Anne Rose, head of tax at Burgis & Bullock, isn’t expecting widespread immediate tax increases but an advanced announcement of Capital Gains Tax being increased for 2022 could be in the Government’s plans.
The Chancellor, Rishi Sunak MP, will deliver the first Budget since the start of the Covid-19 pandemic on Wednesday, March 3, with widespread calls from businesses for further business support to aid recovery from the pandemic.
Anne says the Chancellor is in an impossible position of needing to start the long path to balancing the books but also to support businesses and individuals so announcing an increase to Capital Gains Tax a year in advance could provide a windfall of tax income.
“It feels too soon for the Government to embark on a major revenue raising campaign and it would seem odd to hit businesses with tax rises in April, before some of them have been able to reopen again,” she said.
“Businesses I have spoken to want a focus on business support and regrowth, and initiatives to boost investment, consumer spending and activities like capital expenditure.
“There is always major speculation around Capital Gains Tax and Corporation Tax ahead of the Budget, as they weren’t covered by this Government’s famous triple lock on tax rates. The difficulty for the Chancellor is that the locked tax rates are on Income tax, NIC and VAT – the taxes that account for nearly 65% of fiscal income.
“Announcing an increase in Capital Gains now, with it not coming into force until 2022, would galvanise people to sell property and businesses and provide an immediate boost to the Government coffers, as people try to beat the rise.
“We have already seen individual business owners frantically trying to complete sales before March due to the possibility of an immediate rate increase.
“At the moment small business owners only pay 10 per cent on the first one million pounds of profit made on a disposal, if the Chancellor was to put Capital Gains up to 30 per cent with no reliefs then that is a huge difference.”
Tax specialists and advisors Burgis & Bullock has offices in Leamington Spa, Nuneaton, Rugby and Stratford upon Avon.
Anne, who has more than 25 years’ experience in providing tax advisory services, added: “We could see an extension of the VAT cut for hospitality and the stamp duty relief on property sales, both of which are due to expire on March 31.

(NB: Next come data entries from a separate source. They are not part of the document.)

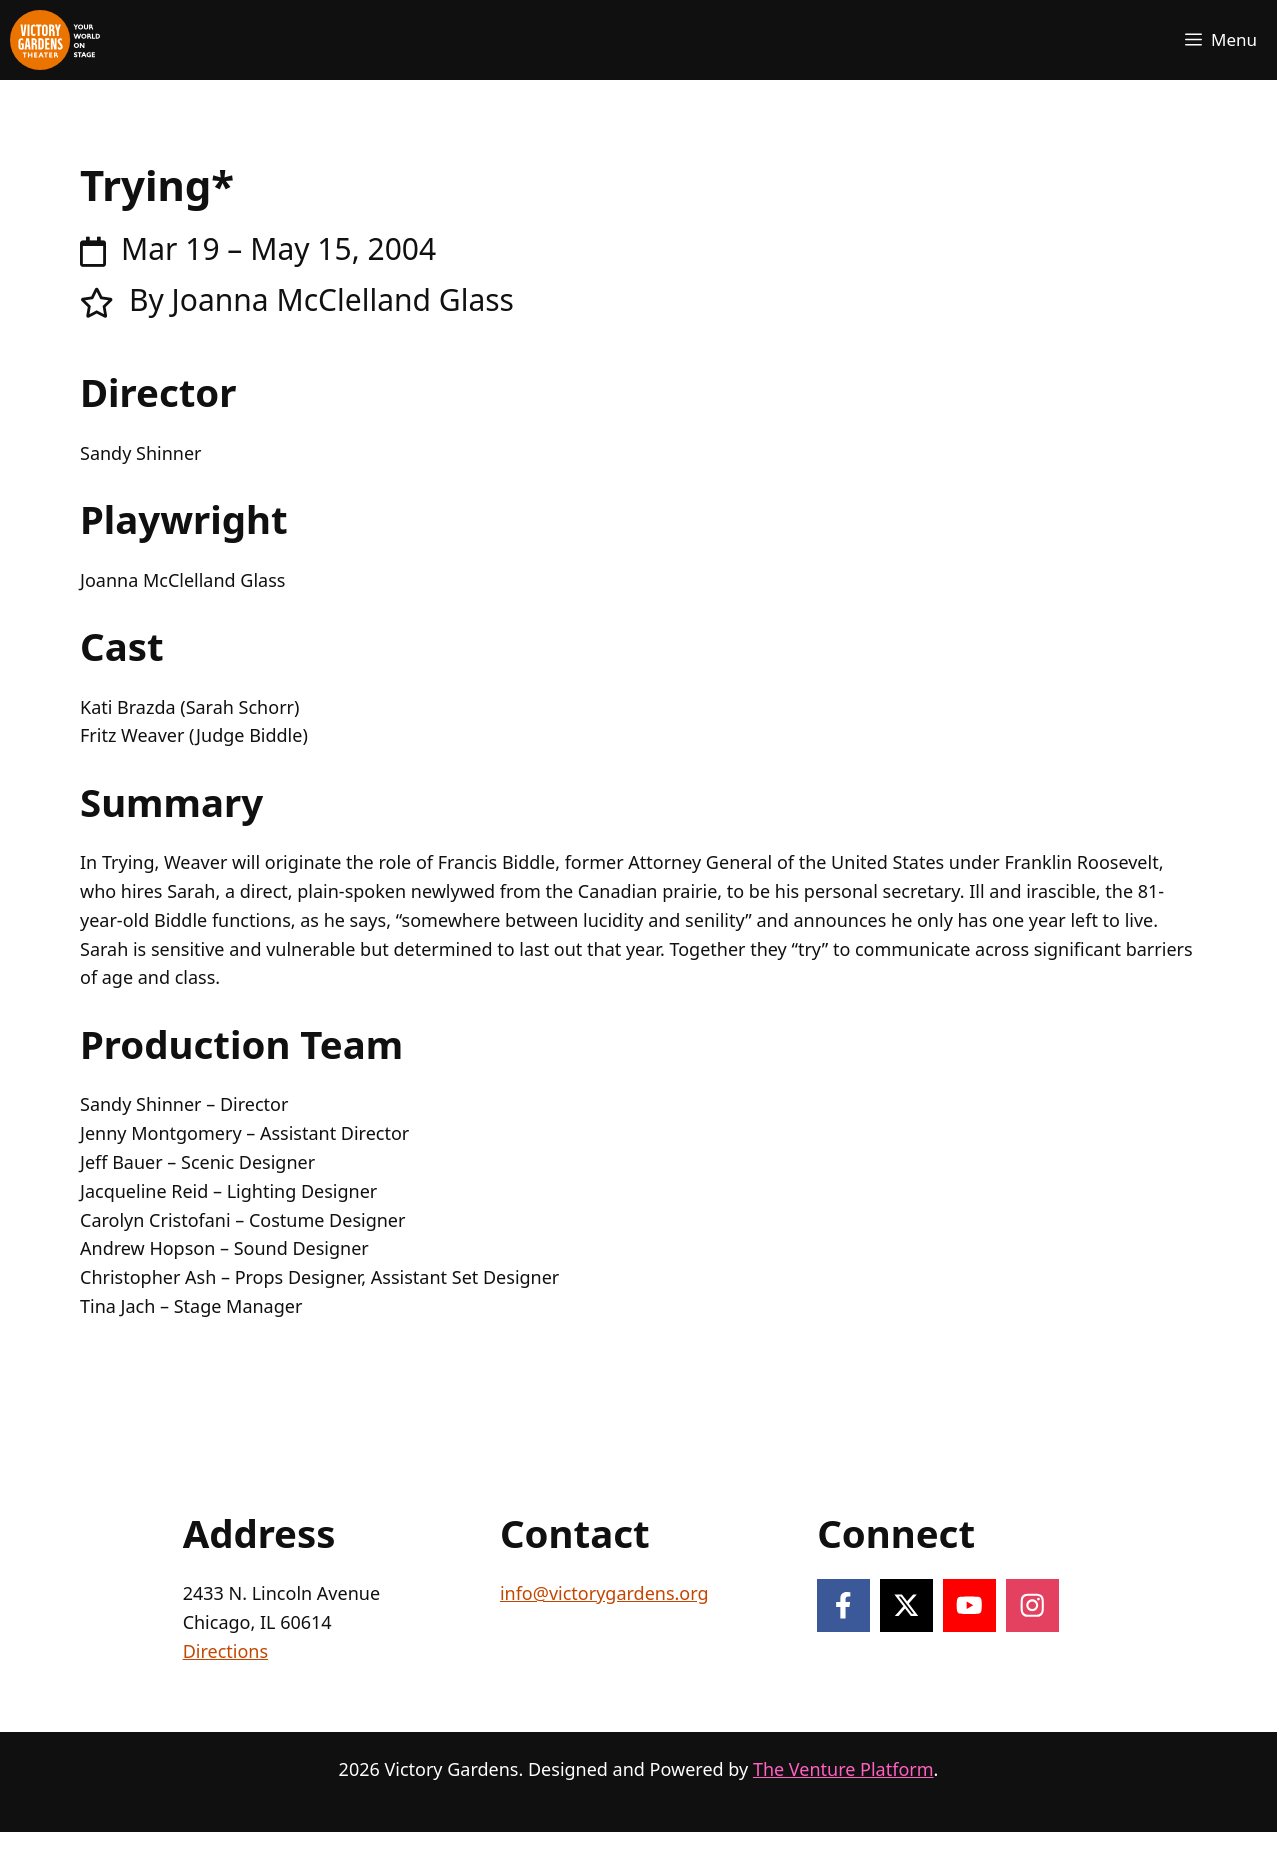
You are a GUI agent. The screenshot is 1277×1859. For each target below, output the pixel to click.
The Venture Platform (843, 1769)
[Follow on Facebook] (843, 1605)
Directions (225, 1651)
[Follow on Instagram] (1032, 1605)
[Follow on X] (906, 1605)
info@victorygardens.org (604, 1593)
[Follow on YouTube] (969, 1605)
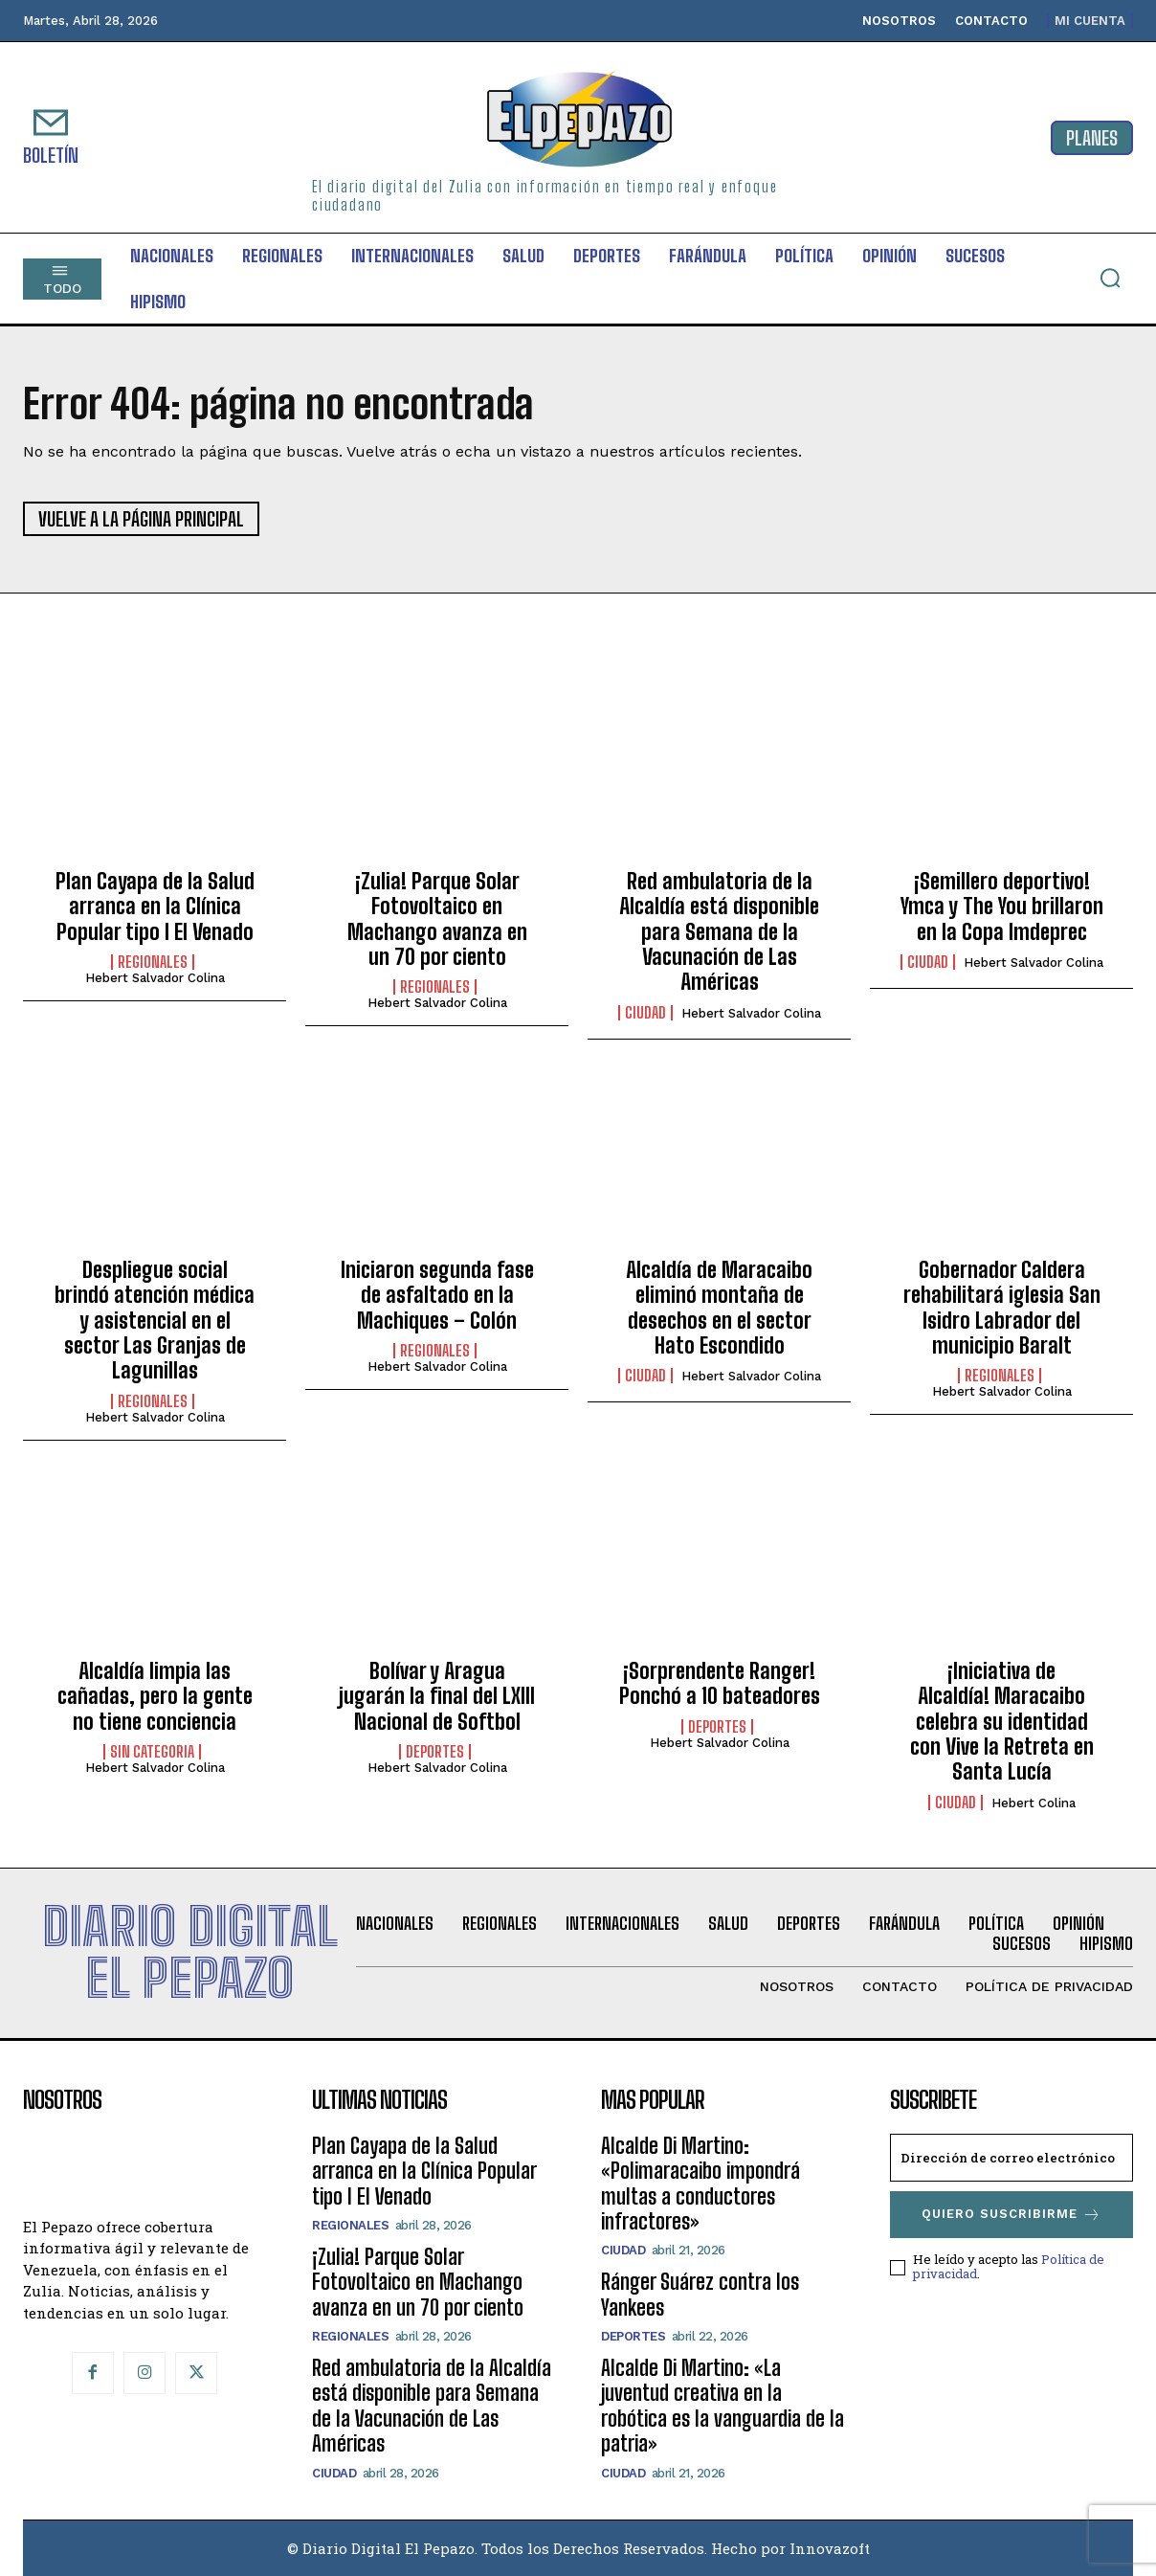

“To boost investment there may be extensions to reliefs such as the Enterprise Investment Scheme (EIS) and Venture Capital Trusts (VCT). For Income Tax, and perhaps even Corporation Tax, it’s probably too soon to start clawing back funds with the country entrenched in recovery.
“There are a small number of businesses that have done well out of the pandemic, but a lot of businesses have been negatively impacted and on top of that they are dealing with the Brexit fallout.
“By focusing on boosting and supporting economic recovery, it will get more people back into work and have a long term positive impact on government finances as they will be able to scale back state support.”